Wake Forest, NC(Zone 7b)

Morgan, with only several times experience, I have found that I don't have good luck with "contractor florescent tubes". They seem to expire in about a year as opposed to "never" [so far] for the name brand tubes like GE or Sylvania. The good ones do cost more but I don't like climbing stepladders. The ones I didn't have good luck with are the green ended tubes at Home Depot. I personally would never buy a contractor case of them unless I, like contractors, simply needed to show the customer that the lights work for a few weeks.

Helena, MT

The T-12's I purchased were Sylvania brand. I don't know if what your calling contractor florescent tubes pbryley are the same thing. I used these tubes last season and they performed well enough for my germination process, however I don't use the same set of bulbs more than one season.
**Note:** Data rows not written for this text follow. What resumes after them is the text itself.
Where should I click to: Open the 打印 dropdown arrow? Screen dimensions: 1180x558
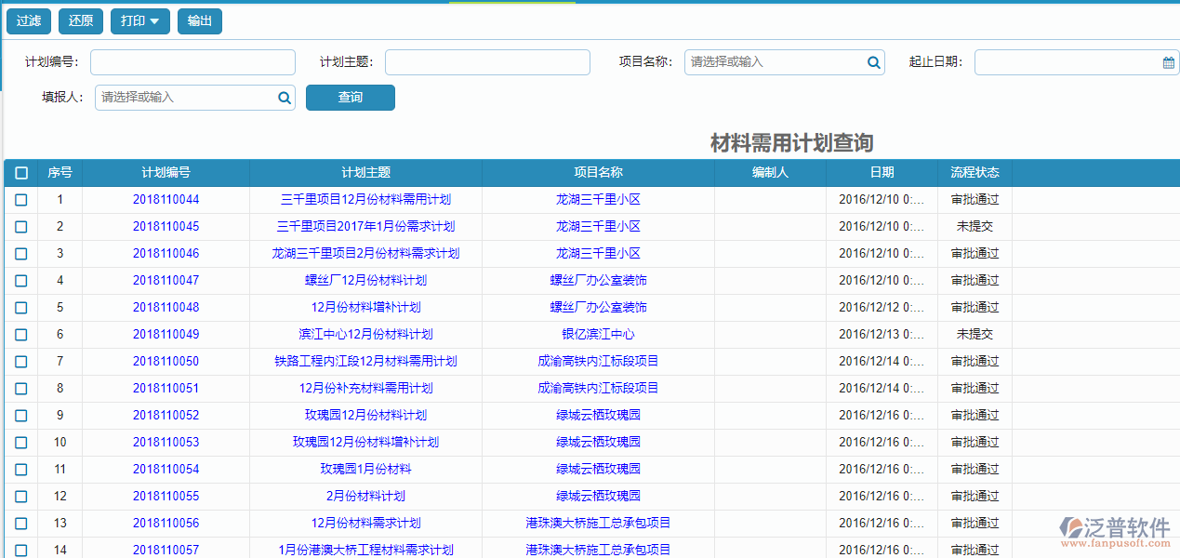pos(155,20)

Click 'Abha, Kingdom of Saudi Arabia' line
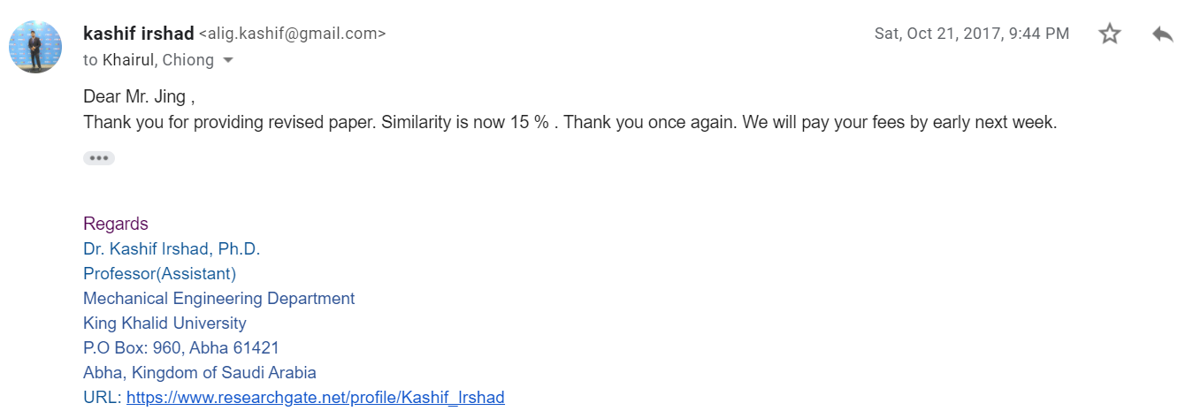tap(199, 373)
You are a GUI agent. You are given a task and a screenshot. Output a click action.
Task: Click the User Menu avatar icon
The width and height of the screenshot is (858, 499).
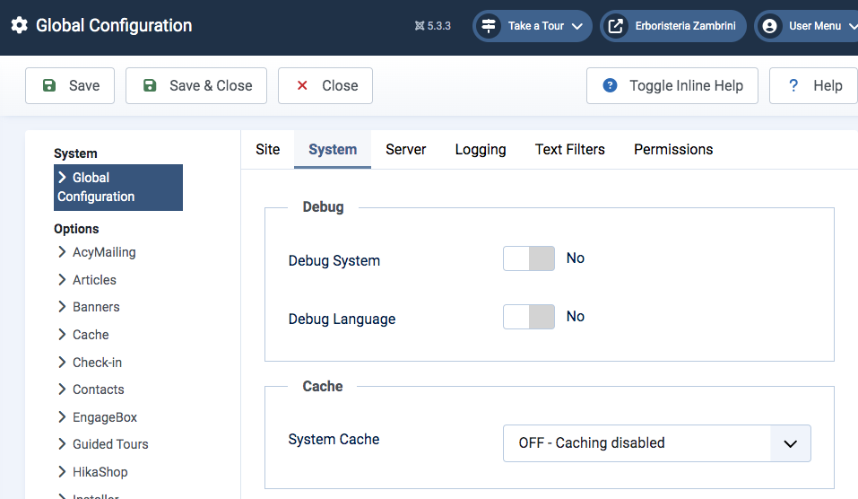click(769, 26)
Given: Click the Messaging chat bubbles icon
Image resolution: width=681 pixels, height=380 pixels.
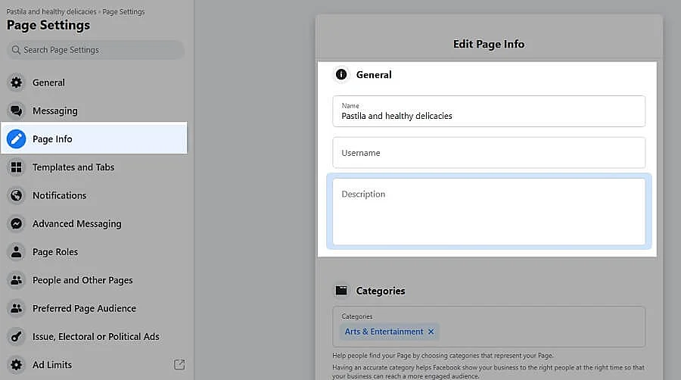Looking at the screenshot, I should [17, 111].
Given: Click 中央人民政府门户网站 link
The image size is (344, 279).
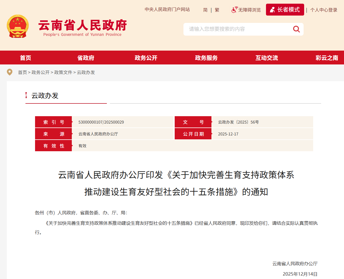Looking at the screenshot, I should point(167,10).
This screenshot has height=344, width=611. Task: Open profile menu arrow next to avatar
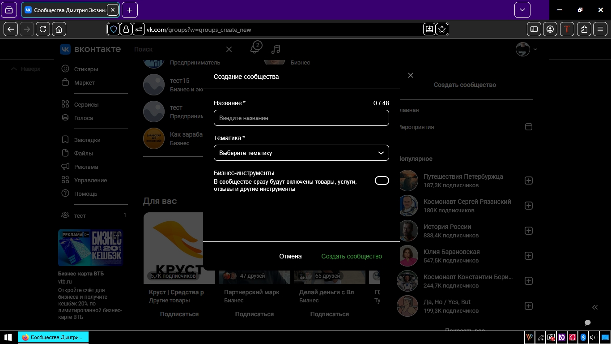[535, 49]
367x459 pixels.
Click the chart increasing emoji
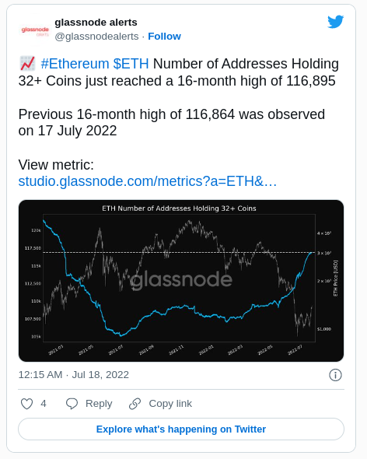point(27,64)
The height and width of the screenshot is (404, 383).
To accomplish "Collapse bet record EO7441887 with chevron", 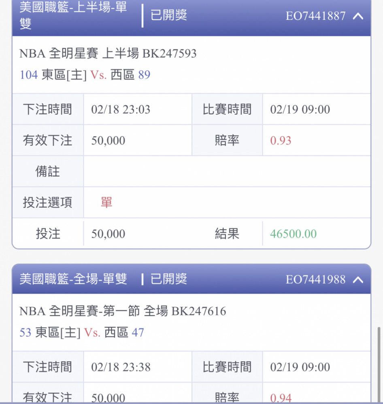I will tap(358, 16).
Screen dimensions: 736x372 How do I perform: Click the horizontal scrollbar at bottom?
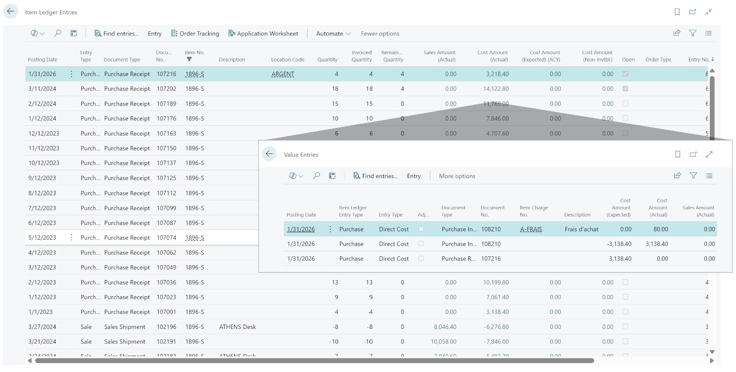(314, 361)
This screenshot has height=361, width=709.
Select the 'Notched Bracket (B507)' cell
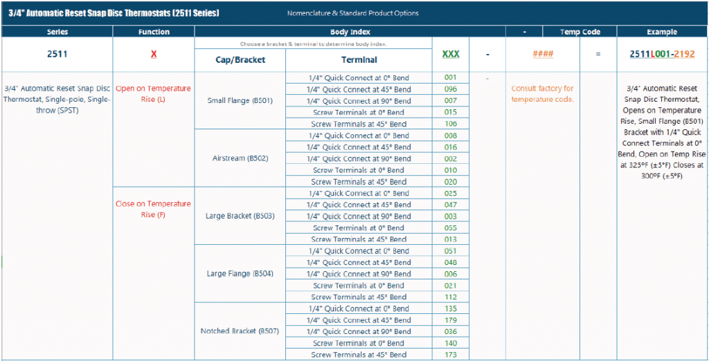point(240,331)
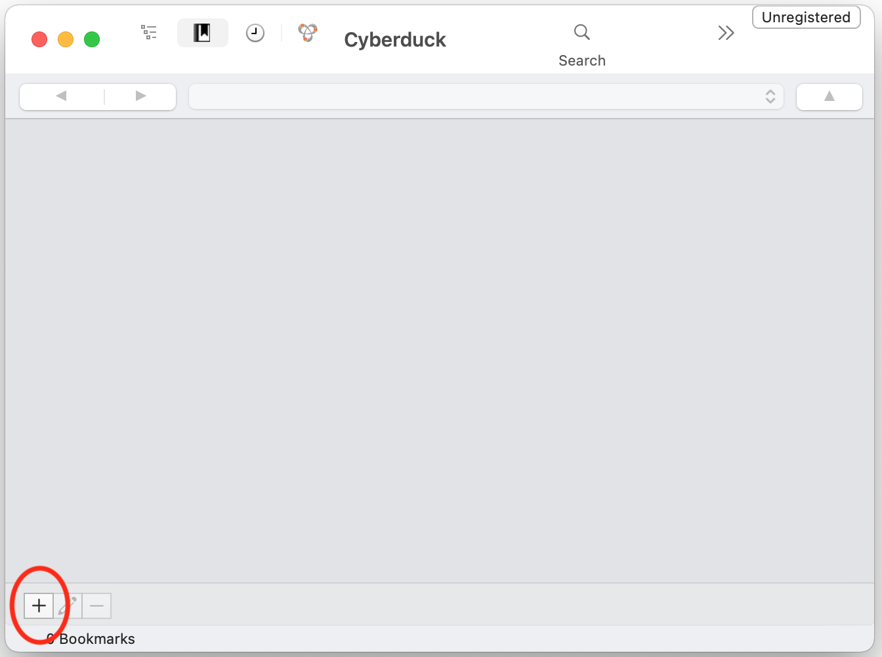Minimize window with the yellow button
The image size is (882, 657).
coord(66,39)
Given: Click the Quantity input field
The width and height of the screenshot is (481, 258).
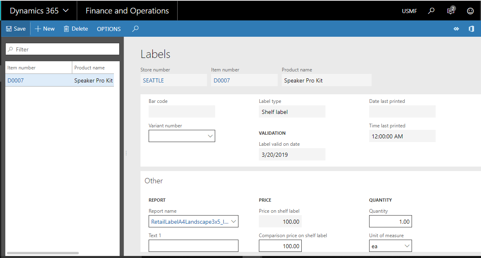Looking at the screenshot, I should (390, 222).
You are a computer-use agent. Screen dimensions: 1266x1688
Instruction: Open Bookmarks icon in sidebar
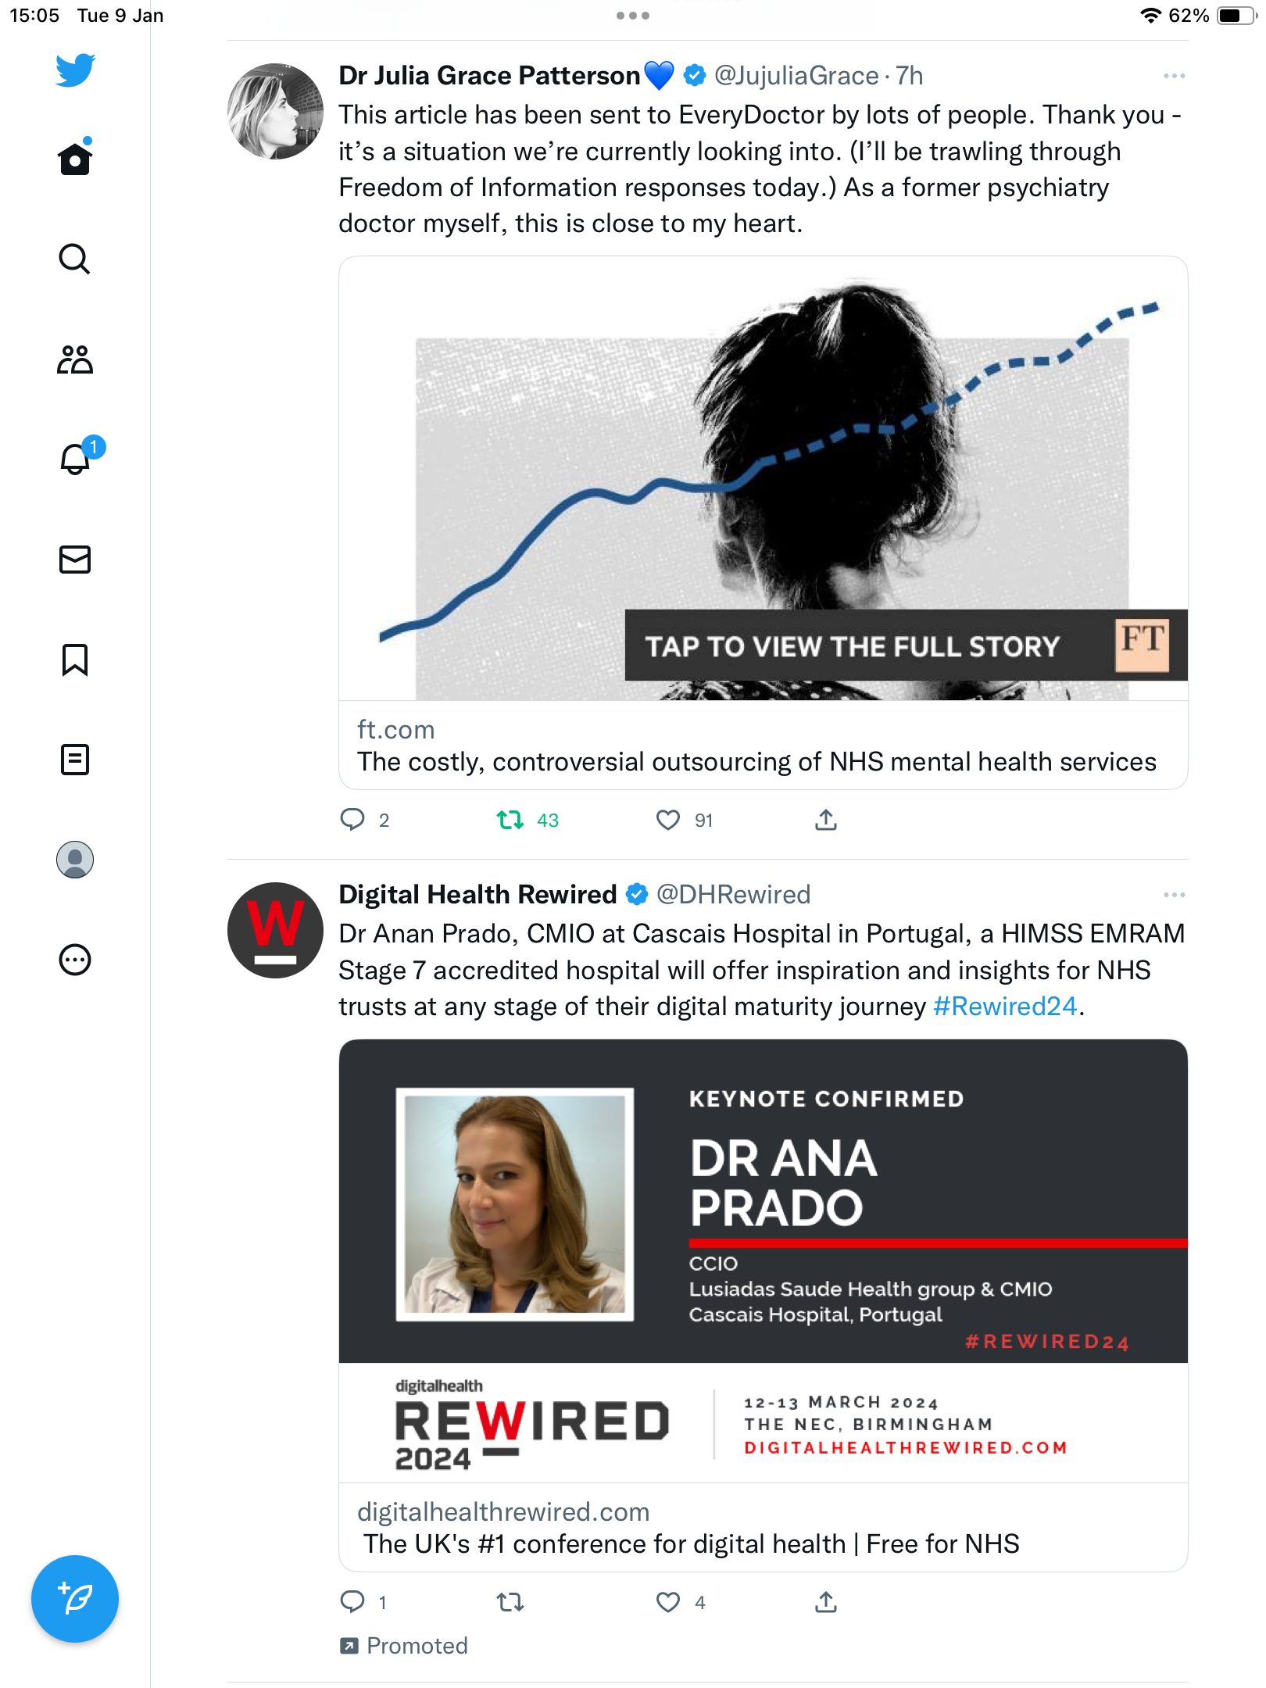[75, 660]
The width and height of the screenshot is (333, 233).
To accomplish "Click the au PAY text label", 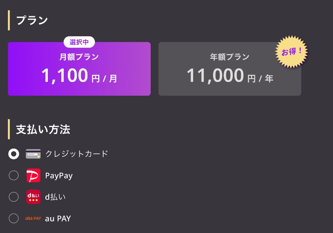I will pyautogui.click(x=58, y=218).
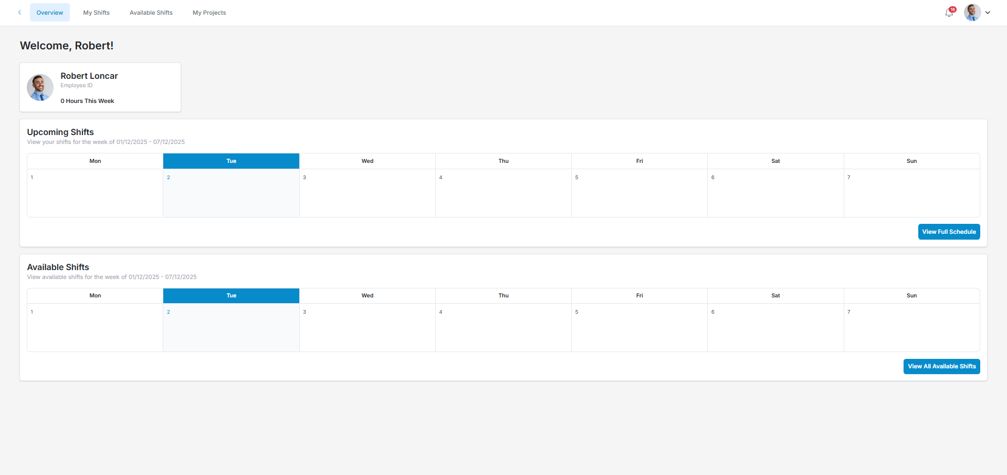This screenshot has width=1007, height=475.
Task: Open the My Shifts tab
Action: (96, 13)
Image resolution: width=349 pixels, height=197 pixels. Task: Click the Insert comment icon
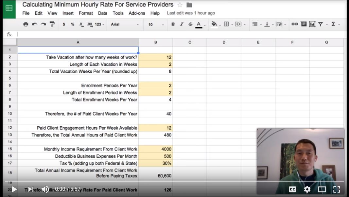pyautogui.click(x=304, y=25)
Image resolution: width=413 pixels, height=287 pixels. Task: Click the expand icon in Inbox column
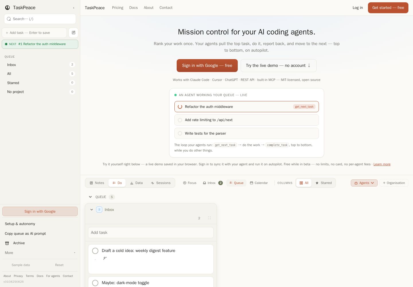[x=209, y=218]
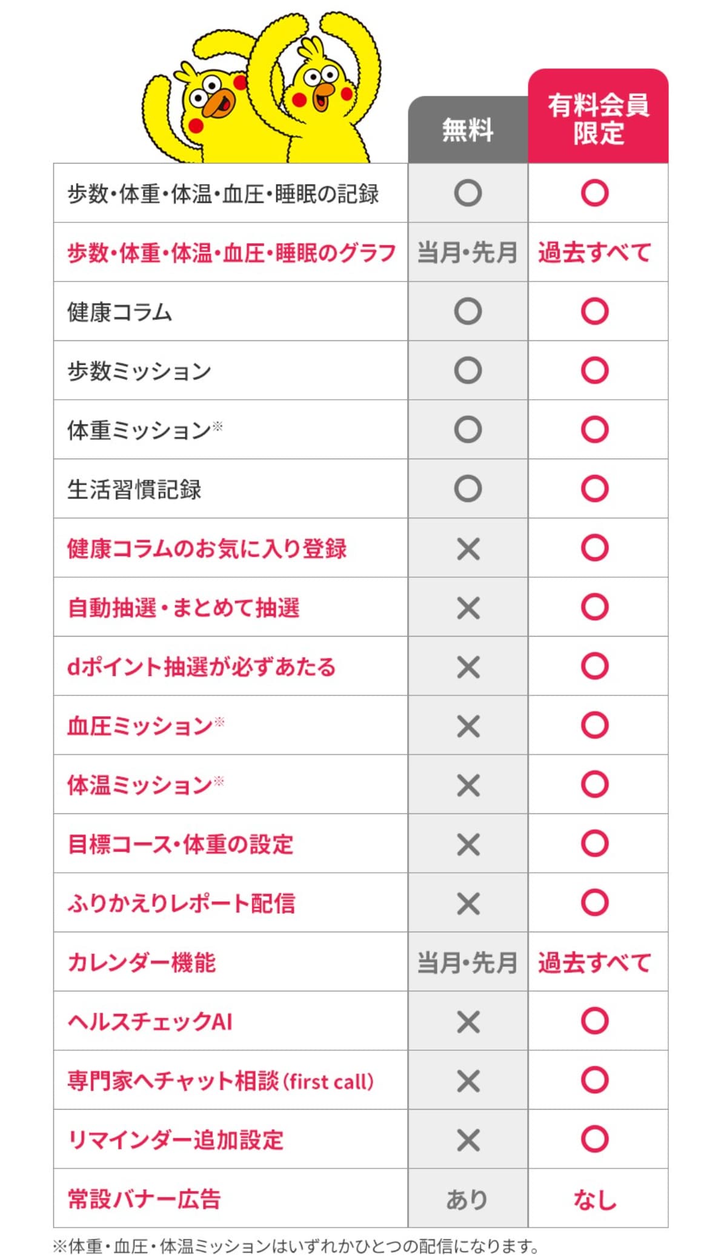Click 当月・先月 in カレンダー機能 row
The height and width of the screenshot is (1258, 727).
468,962
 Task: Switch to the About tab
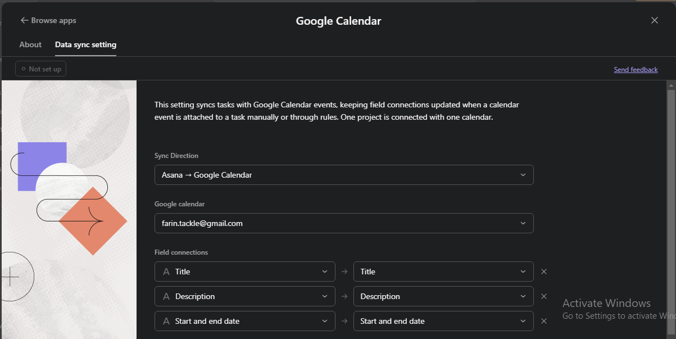30,44
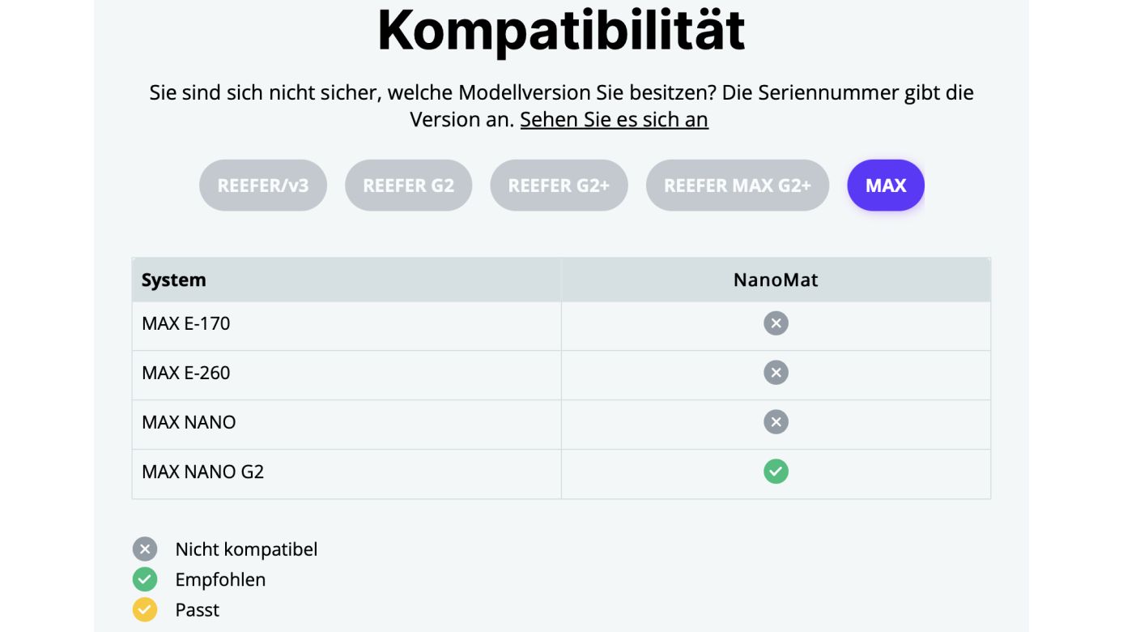Show the REEFER MAX G2+ tab
1123x632 pixels.
[737, 186]

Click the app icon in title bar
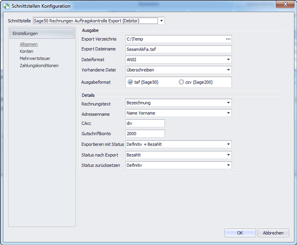(x=6, y=6)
I replace them with new bulbs the next year and keep the old bulbs for my vermicomposting and house lights. The two recycled bulbs I have over my indoor vermicompost bins have lasted two years now, but they never get turned off. Possibly using these bulbs on a timer has an effect on life expectancy.

Wake Forest, NC(Zone 7b)

As I said, "with only several times experience". I just would never buy them again - if you use a lot of tubes, it could be a money problem. For me, i just buy maybe one every year so I can afford to indulge my prejudice.

Helena, MT

pbyrley...I'm a bit confused by the term contractor bulbs here. I was referring to the multi-packs which hold ten to thirty bulbs, and the choices are variable. I have only used the 6100K or soft white bulbs, but there are a number of other choices as well. Could be you got a bad lot too. I have seen bulbs with the end tines broken or loose on some of the cheaper ones which were individually wrapped with a flimsy piece of cardboard and open on the ends. There is some real junk being sold these days, and a lot of it comes from China. I have tried to avoid anything made in China, but that is becoming almost impossible with some products.

Provo, UT(Zone 5a)

saving out castings here.. getting ready for starting seeds.. LOL
well actually over a month away..but still.. :)
hopefully will have around 30 gal by time i start tomatoes..
morgan.. ??? u use only castings for your seedling soil dont ya???
last yr i made mix of coir,perlite,peat,and castings.. it stayed light..drained well..
im thinking of going a bit heavier on the castings this yr..
probably will buy some coir in next couple weeks..
i like it for potting mix additive..
i need to get to lowes/home depot..and see if they have anything on clearance...
last yr a friend of mine got several bags of perlite at lowes for like $5 a big bag..
was a steal!!!

Helena, MT

Not always Dave. Some of the time it is necessary to use a 50:50 mix of my spent media with soaked and drained peat moss. Only because I don't have enough of the spent media, which is what I am doing right now. I have gone through more than five gallons of this spent media in the last few days, and I have only about seven gallons left. Although I add to this saved volume regularly, I go though it at an amaizing rate.

Yesterday I planted two packages of onion seed in a couple of those COSTCO roasted chicken containers. I incorporated both items mentioned above and about 25% composted cow manure this time. I will be doing four more of these over the next couple of weeks after I find out if this mixture will work.

One thing I should point out is when using spent vermicompost for germinating, I wet the media in various ways, using 1/2 cup of 3% hydrogen peroxide to one gallon of warm water. This helps prevent dampening off during the germination process. I even pre-soak the larger seeds overnight in this solution. I germinate seed on a heat mat, and seedsgenerally spout in half the suggested time using this method.